Another offspring recently finished the army, his BA in social work and is now a licensed guide for Shvil Yisrael – the Israeli National Trail. He sports a backpack filled with interesting reading material – historical articles, poetry, sociological information and lots of Torah related articles he picks up in his yeshiva. He still travels across the country once a week to the yeshiva to sit in on classes and speak to his rav. The moment he enters the house, he heads for the piano. I sit there dumbfounded as he plays everything by heart, sans music sheets or scores. He says they distract him. His hands know what to play by themselves. Then again, he has a younger brother who plays even better without having ever learned any music at all! I never knew we passed on such musical genes.

One eighteen-year-old studies in a yeshiva down south, near the Sinai desert, not far from the Egyptian border. The yeshiva is the focal point of a beautiful community in a highly successful agricultural settlement. They’re so far removed from civilization and other distractions that my first question to him is always, “So what’s new in Egypt?” He rarely comes home – it’s too far and he’s too busy. I think they might have put him on the Board of Directors or made him Manager of the Kitchen, I’m not sure. But whichever, he’s firmly ensconced down there and only comes home when he runs out of clean clothes.

We also have two artists. One was just bar mitzvah. His younger brother is all of eight. Together, they fill reams of paper and countless albums with their creative work – finely detailed copies of illustrations they’ve seen or, in the case of the older one, an array of cartoon characters that are really good. For his bar mitzvah, he illustrated a book about the great-grandfather whose name he carries. The artistic touch might have come down via a grandfather of mine whose genes didn’t surface in me. All I can draw are stick figures.

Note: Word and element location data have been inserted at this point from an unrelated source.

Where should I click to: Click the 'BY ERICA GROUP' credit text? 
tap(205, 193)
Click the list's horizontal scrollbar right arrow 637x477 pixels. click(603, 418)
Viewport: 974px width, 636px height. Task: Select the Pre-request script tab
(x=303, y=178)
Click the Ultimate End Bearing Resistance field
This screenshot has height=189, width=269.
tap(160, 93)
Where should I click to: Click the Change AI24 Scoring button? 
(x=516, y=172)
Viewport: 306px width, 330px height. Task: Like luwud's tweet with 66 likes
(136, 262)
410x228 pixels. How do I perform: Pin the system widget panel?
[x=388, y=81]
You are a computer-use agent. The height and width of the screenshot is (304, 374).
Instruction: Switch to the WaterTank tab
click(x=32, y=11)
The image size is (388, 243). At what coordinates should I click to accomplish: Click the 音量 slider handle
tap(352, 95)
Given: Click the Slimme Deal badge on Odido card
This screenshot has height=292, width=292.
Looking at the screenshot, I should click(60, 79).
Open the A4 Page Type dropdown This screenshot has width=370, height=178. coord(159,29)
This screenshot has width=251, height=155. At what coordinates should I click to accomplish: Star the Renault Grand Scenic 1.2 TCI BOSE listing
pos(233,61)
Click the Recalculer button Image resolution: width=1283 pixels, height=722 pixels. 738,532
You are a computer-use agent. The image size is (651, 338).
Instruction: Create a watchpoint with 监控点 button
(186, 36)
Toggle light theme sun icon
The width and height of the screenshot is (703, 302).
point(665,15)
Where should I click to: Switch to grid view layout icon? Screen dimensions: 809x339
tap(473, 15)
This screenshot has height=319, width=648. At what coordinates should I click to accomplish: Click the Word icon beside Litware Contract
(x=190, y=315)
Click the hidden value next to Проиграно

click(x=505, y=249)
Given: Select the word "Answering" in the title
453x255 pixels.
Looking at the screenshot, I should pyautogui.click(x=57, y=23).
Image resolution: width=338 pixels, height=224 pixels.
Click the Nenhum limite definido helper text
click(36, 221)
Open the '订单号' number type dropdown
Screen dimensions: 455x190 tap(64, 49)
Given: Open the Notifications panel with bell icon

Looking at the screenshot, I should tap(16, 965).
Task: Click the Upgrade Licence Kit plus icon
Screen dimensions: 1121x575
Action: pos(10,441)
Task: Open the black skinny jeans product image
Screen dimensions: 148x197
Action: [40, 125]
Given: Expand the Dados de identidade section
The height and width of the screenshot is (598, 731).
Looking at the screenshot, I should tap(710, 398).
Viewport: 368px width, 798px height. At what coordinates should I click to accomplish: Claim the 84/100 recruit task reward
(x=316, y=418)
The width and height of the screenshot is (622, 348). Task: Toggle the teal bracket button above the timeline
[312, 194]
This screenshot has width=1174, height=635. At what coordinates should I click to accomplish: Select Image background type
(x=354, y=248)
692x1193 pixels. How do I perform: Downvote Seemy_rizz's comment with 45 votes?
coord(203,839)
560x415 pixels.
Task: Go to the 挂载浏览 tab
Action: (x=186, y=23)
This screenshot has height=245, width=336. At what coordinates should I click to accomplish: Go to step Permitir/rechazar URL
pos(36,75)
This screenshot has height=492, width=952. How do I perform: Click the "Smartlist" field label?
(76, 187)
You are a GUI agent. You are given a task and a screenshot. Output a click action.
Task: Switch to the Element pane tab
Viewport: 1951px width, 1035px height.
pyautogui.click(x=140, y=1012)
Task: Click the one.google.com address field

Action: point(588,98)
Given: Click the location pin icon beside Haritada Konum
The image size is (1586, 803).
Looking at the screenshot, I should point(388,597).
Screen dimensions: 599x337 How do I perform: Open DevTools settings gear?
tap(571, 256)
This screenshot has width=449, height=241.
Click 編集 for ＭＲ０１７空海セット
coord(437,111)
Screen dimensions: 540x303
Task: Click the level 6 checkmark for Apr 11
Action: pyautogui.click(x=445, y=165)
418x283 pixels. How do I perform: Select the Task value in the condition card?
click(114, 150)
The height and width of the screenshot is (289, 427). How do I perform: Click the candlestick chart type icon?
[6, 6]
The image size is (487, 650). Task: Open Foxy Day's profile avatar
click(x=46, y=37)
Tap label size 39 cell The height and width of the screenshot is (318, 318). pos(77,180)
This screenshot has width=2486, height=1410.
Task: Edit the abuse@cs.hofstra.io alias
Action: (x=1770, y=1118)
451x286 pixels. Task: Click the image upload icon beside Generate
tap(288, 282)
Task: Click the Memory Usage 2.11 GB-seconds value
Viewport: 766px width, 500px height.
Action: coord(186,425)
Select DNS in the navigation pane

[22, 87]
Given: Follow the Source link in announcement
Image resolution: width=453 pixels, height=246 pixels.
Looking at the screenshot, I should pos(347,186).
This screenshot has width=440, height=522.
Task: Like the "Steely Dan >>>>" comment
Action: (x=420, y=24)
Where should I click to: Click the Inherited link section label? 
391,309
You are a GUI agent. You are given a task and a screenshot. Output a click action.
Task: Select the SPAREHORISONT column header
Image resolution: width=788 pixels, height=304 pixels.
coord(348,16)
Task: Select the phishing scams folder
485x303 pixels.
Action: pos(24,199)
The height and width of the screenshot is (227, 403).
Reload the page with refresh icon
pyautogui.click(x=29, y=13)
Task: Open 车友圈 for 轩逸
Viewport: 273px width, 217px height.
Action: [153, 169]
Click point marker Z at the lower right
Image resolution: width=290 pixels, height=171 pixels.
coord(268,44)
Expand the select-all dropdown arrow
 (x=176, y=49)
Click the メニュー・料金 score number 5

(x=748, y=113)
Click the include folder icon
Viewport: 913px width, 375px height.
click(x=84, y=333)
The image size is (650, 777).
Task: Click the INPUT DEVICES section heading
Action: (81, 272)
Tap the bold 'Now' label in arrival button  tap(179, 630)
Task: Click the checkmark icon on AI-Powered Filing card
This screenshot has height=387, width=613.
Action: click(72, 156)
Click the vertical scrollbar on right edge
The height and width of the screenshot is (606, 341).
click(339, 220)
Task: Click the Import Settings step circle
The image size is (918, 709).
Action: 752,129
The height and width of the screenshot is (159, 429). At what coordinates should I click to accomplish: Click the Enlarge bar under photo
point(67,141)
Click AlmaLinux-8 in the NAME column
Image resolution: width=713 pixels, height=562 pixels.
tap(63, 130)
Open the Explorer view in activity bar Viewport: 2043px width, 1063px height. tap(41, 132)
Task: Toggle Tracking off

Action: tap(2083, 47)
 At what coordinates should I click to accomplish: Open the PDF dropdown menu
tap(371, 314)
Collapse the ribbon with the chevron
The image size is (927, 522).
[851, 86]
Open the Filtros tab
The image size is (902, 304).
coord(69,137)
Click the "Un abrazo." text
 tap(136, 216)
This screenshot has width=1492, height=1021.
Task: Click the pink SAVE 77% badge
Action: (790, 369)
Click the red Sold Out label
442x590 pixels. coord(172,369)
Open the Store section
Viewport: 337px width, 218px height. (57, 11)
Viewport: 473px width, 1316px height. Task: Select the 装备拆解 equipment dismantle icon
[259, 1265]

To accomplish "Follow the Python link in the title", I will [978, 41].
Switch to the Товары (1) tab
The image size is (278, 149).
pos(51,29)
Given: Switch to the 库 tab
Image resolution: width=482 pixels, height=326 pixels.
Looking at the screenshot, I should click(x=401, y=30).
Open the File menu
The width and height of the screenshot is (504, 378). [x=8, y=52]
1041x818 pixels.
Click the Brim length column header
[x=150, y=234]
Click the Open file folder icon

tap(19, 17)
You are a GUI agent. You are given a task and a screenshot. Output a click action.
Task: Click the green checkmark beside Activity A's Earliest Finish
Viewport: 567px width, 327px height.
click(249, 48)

The eight-year-old is presently working on publishing a “book.” He’s collecting his own, highly original chiddushei Torah and putting them on computer. He then adds a bit of graphic design to improve the presentation. Since his Imma only allows each kid around two hours a week on the computer, when he works, he broaches no interruptions. His paternal grandfather publishes books and promised to publish his, once he has enough chiddushim to fill the pages.

This kid once borrowed a full sized Gemara from my husband. “But what does he do with it?” I ask my daughter.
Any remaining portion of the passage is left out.